Ehrlich ascites cells or another strain derived from a spontaneous mouse mammary carcinoma (DiVita's ascites cells) were incubated in vitro at 37° C. at cell concentrations of 1-2 × 10(7) cells/ml. with 10(-4)M Synkavit in Spinner-medium under various conditions. The cells were then inoculated under standard conditions into mice, and the growth of ascites tumour was determined. On this basis, Synkavit has been shown to retard the growth of ascites tumour provided that the cells were incubated in vitro at pH 7.4 for 30 minutes.
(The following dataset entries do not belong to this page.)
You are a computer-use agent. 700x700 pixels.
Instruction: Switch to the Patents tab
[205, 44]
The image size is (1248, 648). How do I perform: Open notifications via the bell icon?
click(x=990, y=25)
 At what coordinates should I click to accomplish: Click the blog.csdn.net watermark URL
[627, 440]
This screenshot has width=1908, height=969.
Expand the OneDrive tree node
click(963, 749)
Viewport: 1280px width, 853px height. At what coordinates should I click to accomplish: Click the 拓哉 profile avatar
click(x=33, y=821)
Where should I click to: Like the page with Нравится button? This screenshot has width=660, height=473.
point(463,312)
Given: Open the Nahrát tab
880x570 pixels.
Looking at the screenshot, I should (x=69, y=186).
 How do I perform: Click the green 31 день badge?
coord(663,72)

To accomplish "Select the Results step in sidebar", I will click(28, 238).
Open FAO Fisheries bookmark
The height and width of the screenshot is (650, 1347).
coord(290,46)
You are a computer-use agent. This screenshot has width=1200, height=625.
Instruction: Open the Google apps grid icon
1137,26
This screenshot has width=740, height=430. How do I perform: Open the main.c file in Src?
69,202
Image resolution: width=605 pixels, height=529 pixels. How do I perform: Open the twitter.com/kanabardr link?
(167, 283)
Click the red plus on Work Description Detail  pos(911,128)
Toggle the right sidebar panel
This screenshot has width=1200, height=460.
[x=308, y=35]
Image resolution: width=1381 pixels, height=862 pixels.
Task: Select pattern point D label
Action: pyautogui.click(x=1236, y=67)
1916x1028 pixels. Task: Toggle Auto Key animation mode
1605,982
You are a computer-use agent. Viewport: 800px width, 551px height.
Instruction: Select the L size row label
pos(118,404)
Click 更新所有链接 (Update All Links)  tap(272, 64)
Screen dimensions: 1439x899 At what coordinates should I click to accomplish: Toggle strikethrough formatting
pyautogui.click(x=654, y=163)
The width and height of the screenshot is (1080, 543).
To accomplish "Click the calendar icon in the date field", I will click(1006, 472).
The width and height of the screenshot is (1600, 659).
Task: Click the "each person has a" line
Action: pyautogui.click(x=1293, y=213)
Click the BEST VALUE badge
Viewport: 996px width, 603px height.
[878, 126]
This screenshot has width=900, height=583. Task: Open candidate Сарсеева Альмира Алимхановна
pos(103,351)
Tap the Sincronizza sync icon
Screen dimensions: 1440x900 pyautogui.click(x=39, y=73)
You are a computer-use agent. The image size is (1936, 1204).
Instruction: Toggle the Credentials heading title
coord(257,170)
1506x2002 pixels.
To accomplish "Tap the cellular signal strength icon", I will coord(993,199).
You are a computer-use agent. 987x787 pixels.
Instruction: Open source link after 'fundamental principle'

This retardation of tumour growth was not dependent on the presence of glucose in the incubation medium and could be observed in the presence of about 5% ascitic fluid. However, the retardation appeared to be considerably less marked (though readily detectable) when the incubation with Synkavit was performed anaerobically. The retardation of tumour growth by Synkavit was abolished completely by simultaneous incubation with excess ATP or partially by equimolar ATP. Simultaneous incubation with excess ADP also abolished the retardation by Synkavit of the growth of tumour. Moreover, ATP addition to the medium at a later period appeared to be partially successful in abolishing the Synkavit effect on tumour growth. The mechanism by which ATP reduced the growth-inhibitory effect of Synkavit has been partially clarified by investigating the effect of ATP on the incorporation of a tritiated derivative of Synkavit, TRK 219. The results show that in Ehrlich ascites cells, simultaneous incubation in Spinner-medium with excess, or equimolar, ATP reduced the incorporation of labelled metabolites of Synkavit by 78% or 14% respectively. On the other hand, in a continuous cell line of human epithelial cells (HEp/2), excess ATP reduced the incorporation of metabolites of labelled Synkavit very slightly. These results have been discussed in the light of other evidence to consider the mechanism whereby ATP reduced the growth-inhibitory effects of Synkavit.